ARTICLE:
Ransomware Attacks Start with Trust
Hackers are experts in the art of disguise. It all starts with an alluring façade, a convincing email or an offer from what appears to be a trusted source, in order to earn your trust. Once they hook your attention, it only takes a single link to compromise your data. What’s more, hackers routinely hunt for vulnerabilities in digital networks in order to capitalize on opportunity.
According to Cybercrime Magazine, the annual cost of cybercrime is expected to hit $6 trillion by 2021.
Cybercriminals create access points into your business that are disguised as trustworthy websites, downloadable content, or must-have software. It’s far more subtle than you might think.
Where Ransomware Attacks Lurk
- Phishing emails.
- Downloadable content.
- Malicious websites.
- Unsecure VPNs (virtual private networks).
You could have encrypted malware in your system without even knowing. In April 2020, IT services provider, Cognizant, suffered a cyberattack by the operators of the Maze ransomware. It was later discovered that the enterprise-targeting ransomware was present in their systems for weeks without their knowledge. In October 2020, retail supplier Barnes & Noble made the news as a victim of the Egregor ransomware attack that prevented users of the Nook digital reader from accessing content and services.
Businesses need a line of defense against ransomware attacks. Subtle lines of code disguised as helpful content, emails, links, or software, could obliterate your business and destroy its credibility. Take these ransomware prevention steps, so you can ensure that your business is more secure and you won’t be left in a vulnerable position.
How to Prevent a Ransomware Attack
- Educate yourself and your employees.
- Back up data and do so often.
- Strengthen passwords and use biometric IDs.
- Choose a security provider you can trust.
- Have a ransomware response plan.

RECORDS:
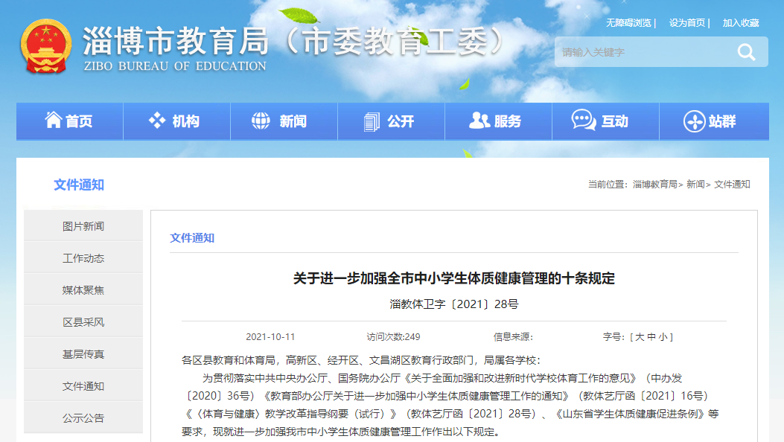Click the 服务 people icon
This screenshot has width=784, height=442.
[x=479, y=121]
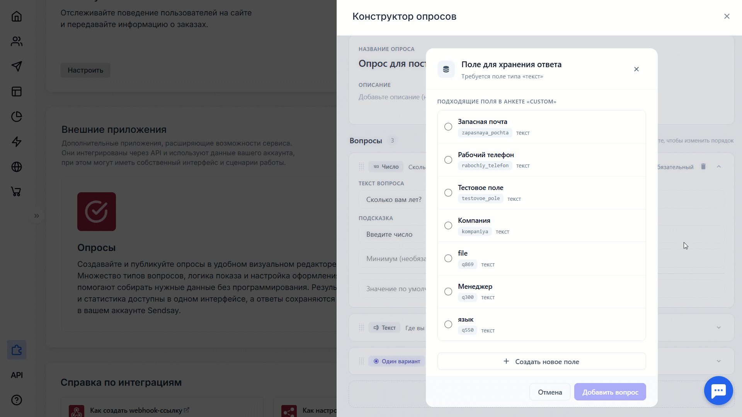Click the Отмена button
This screenshot has width=742, height=417.
550,392
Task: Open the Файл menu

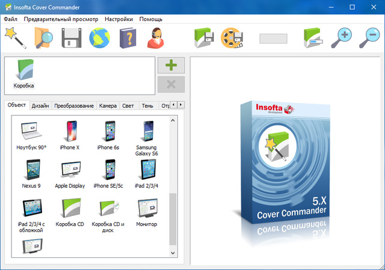Action: pos(10,19)
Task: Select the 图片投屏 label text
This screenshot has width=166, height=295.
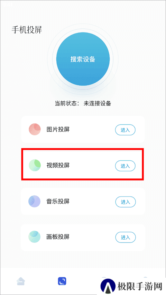Action: (x=58, y=129)
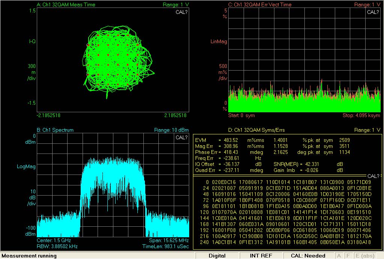This screenshot has width=384, height=259.
Task: Click the 'Start: 0 sym' field
Action: [241, 115]
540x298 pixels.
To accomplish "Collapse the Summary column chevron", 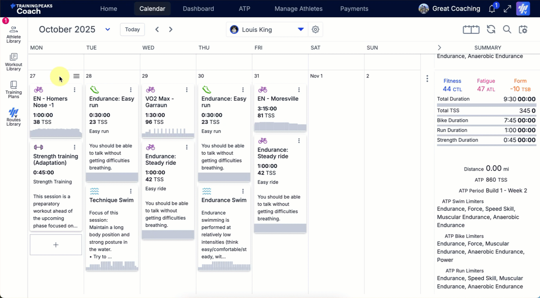I will [439, 48].
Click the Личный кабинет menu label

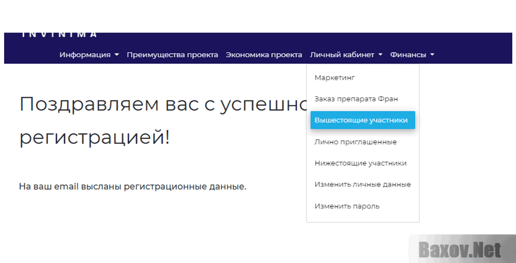tap(342, 55)
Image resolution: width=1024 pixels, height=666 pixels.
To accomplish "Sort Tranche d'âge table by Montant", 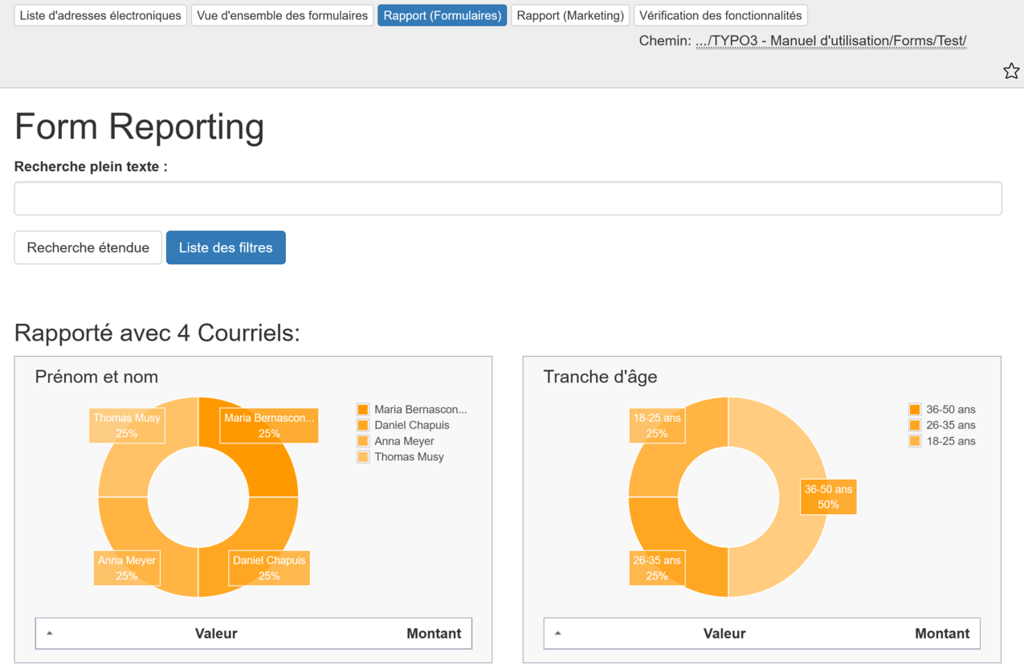I will tap(941, 633).
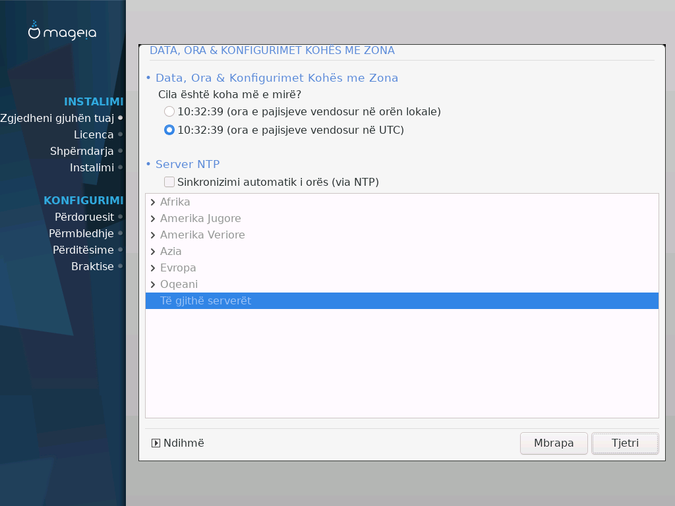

WRITTEN TASKS:
[A] According to the ransomware article, which ransomware attacked Barnes & Noble in October 2020?
[B] Extract the lines of the listing from its first line to the line with "Action: [241, 115]", both included. Leave out the pictures.
The ransomware article has nothing to do with the listing that comes after it.

SOLUTIONS FOR EACH TASK:
[A] The Egregor ransomware.

[B]
Click the 服务 people icon
This screenshot has width=784, height=442.
[x=479, y=121]
Click the Отмена button
This screenshot has width=742, height=417.
550,392
Task: Open the Файл menu

Action: pos(10,19)
Task: Select the 图片投屏 label text
This screenshot has width=166, height=295.
Action: (x=58, y=129)
This screenshot has width=384, height=259.
Task: Click the 'Start: 0 sym' field
Action: [241, 115]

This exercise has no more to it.